◆ SELECTED EXTRACT:
------------------------------------

|
How do I find out the wan ipv6 address of my router?
David
BT (poor) -> Zen (excellent) -> O2 (started well, went downhill -> IDNet (No complaints - but 100GB cap) -> Zen (unlimited-and now ipv6!l)
|
|
Perhaps http://test-ipv6.com/ will tell you.
Edited by caffn8me (Sat 04-Jun-16 13:32:38)
|
|
Unfortunately that only gives me the address of the machine I am doing the query from, not the router.
I am supposed to be on a fixed ip address with Zen, but that only seems to be for ipv4. According to Zen TS, my router allocates it's own ipv6 address, and that is nothing to do with Zen
I suppose in that case, I need to find out how to get the router to allocate itself the same ipv6 address each time it is rebooted
David
BT (poor) -> Zen (excellent) -> O2 (started well, went downhill -> IDNet (No complaints - but 100GB cap) -> Zen (unlimited-and now ipv6!l)
Edited by ukwiz (Sat 04-Jun-16 15:09:38)
|
Register (or login) on our website and you will not see this ad.
|
|
That's not quite right. Your router will be allocating its address for the outside interface based on its MAC address. This will remain the same each time it connects.
The router will also have a different IPv6 address in its internal interface. Hopefully its just taken the first address out of the assigned address space.
The way to find out the address that it is using depends on the device you have. You can probably find it in its webui though.
What are you trying to do that requires you knowings its IP address?
|
|
Zen's default setup means that your router is assigned a random one from the /64 prefix delegated to your connection, for the WAN side. This will change each time your router connects. If you contact Zen technical support, they can change this behaviour so the same fixed IPv6 address from that /64 is used instead. I made this request a few months ago and everything still works fine.
The address they appear to be using for this is .... not that exciting - it is just the /64 prefix followed by a 1 at the end, so if your /64 is 2001:DB8:A:B::/64, the fixed address your router will end up with each time upon connection becomes 2001:DB8:A:B::1
Simples!
Edited by mixt (Sat 04-Jun-16 17:06:55)
|
|
I am trying to set up a BQM for the ipv6 connection. The router is the only thing that stays on permanently
David
BT (poor) -> Zen (excellent) -> O2 (started well, went downhill -> IDNet (No complaints - but 100GB cap) -> Zen (unlimited-and now ipv6!l)
|
|
Zen should have given you two groups of IPv6 numbers in the form
IPv6 Prefix:
2A02:xxxx:yyyy:zzzz::/64
IPv6 Delegated:
2A02:yyyy:zzzz::/48
The /48 group are WAN addresses which are what concern you here. In my router configuration I simply said the WAN address was
2A02:yyyyy:zzzz::1
but I could have used any of the 2^48 addresses
I then used that as the WAN address in my Thinkbroadband BQM.

------------------------------------

◆ PROVIDED INFORMATION:
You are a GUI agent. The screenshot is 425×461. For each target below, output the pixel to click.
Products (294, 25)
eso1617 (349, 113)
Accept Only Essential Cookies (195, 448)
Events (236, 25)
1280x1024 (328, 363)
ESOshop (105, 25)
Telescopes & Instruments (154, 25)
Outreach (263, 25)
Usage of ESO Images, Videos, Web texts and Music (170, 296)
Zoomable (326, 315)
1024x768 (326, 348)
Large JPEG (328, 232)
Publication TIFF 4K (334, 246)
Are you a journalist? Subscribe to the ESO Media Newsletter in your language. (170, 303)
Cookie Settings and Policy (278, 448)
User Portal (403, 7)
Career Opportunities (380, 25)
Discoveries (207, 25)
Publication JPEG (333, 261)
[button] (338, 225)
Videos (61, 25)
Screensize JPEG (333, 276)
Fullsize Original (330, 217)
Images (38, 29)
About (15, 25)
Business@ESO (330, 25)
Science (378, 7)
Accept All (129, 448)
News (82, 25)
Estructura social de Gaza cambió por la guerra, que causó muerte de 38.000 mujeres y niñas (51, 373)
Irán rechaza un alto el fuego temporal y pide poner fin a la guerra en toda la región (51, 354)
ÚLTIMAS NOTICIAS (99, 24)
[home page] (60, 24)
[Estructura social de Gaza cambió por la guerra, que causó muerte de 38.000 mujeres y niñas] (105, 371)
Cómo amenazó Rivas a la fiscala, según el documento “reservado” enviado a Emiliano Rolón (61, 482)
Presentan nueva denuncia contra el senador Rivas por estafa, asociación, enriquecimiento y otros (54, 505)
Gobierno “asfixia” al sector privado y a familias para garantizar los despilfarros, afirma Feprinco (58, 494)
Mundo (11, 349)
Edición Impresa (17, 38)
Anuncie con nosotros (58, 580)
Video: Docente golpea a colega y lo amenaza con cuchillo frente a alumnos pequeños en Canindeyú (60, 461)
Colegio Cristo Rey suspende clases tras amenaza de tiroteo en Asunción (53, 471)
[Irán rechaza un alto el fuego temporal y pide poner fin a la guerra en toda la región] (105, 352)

------------------------------------

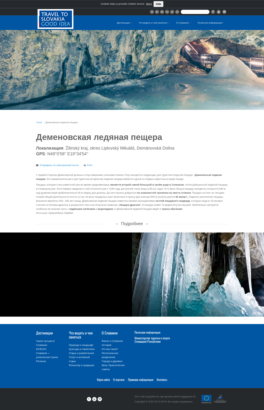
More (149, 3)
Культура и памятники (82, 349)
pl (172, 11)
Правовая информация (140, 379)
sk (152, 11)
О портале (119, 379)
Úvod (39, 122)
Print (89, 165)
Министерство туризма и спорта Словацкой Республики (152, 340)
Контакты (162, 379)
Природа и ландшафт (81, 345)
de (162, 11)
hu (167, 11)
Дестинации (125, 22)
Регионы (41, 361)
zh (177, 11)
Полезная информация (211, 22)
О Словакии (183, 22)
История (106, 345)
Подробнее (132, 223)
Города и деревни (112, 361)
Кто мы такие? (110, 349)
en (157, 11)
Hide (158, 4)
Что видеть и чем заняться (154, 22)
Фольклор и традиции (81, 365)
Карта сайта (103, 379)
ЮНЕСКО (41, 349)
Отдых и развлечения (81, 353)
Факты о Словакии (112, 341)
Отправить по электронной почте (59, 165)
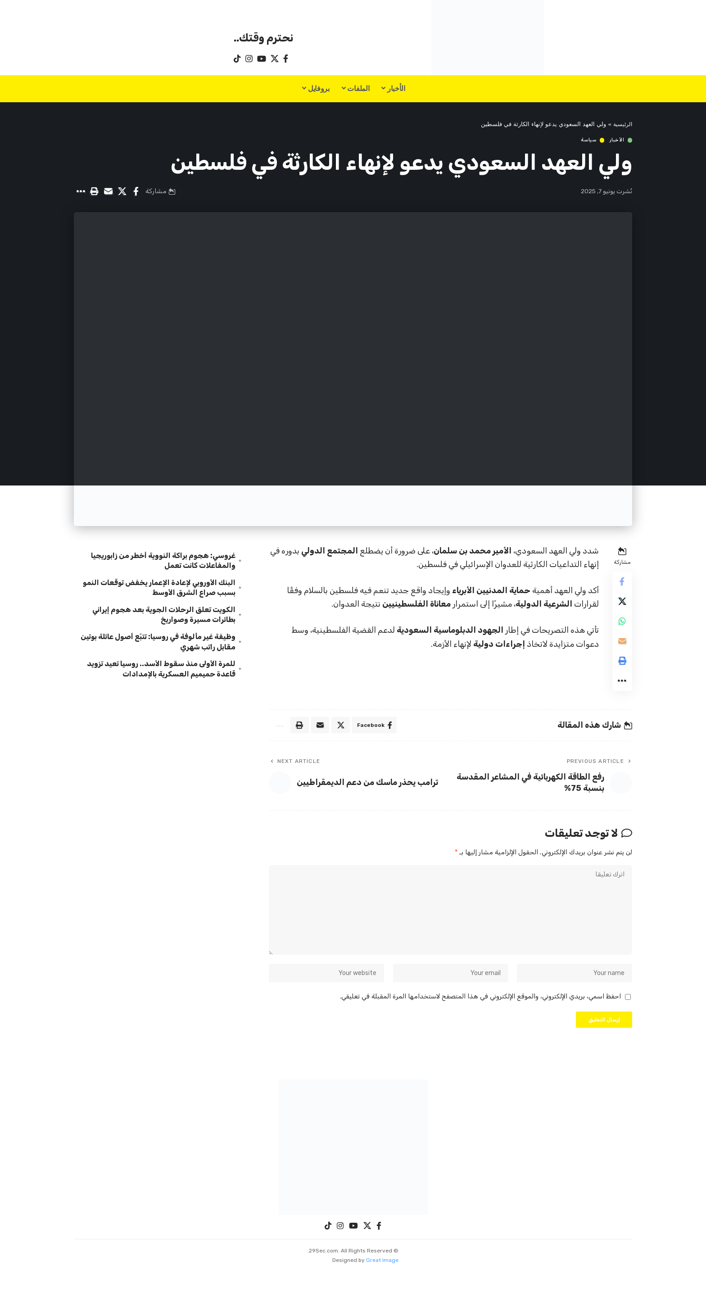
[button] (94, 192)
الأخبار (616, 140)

------------------------------------

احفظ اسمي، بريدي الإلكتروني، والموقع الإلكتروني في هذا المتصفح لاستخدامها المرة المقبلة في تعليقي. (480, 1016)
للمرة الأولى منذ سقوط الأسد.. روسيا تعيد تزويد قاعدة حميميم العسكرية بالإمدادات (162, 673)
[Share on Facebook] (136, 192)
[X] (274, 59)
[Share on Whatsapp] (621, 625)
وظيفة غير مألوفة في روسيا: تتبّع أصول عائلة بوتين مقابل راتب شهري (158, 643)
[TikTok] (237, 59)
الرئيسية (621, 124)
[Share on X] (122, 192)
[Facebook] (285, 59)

------------------------------------

◆ WHAT YOU SHOULD DO:
In the forum thread on finding a router's WAN IPv6 address, repeat word for word everything from "The way to find" down to "still works fine.".

◆ WRITTEN ANSWER:
The way to find out the address that it is using depends on the device you have. You can probably find it in its webui though.
What are you trying to do that requires you knowings its IP address?
|
|
Zen's default setup means that your router is assigned a random one from the /64 prefix delegated to your connection, for the WAN side. This will change each time your router connects. If you contact Zen technical support, they can change this behaviour so the same fixed IPv6 address from that /64 is used instead. I made this request a few months ago and everything still works fine.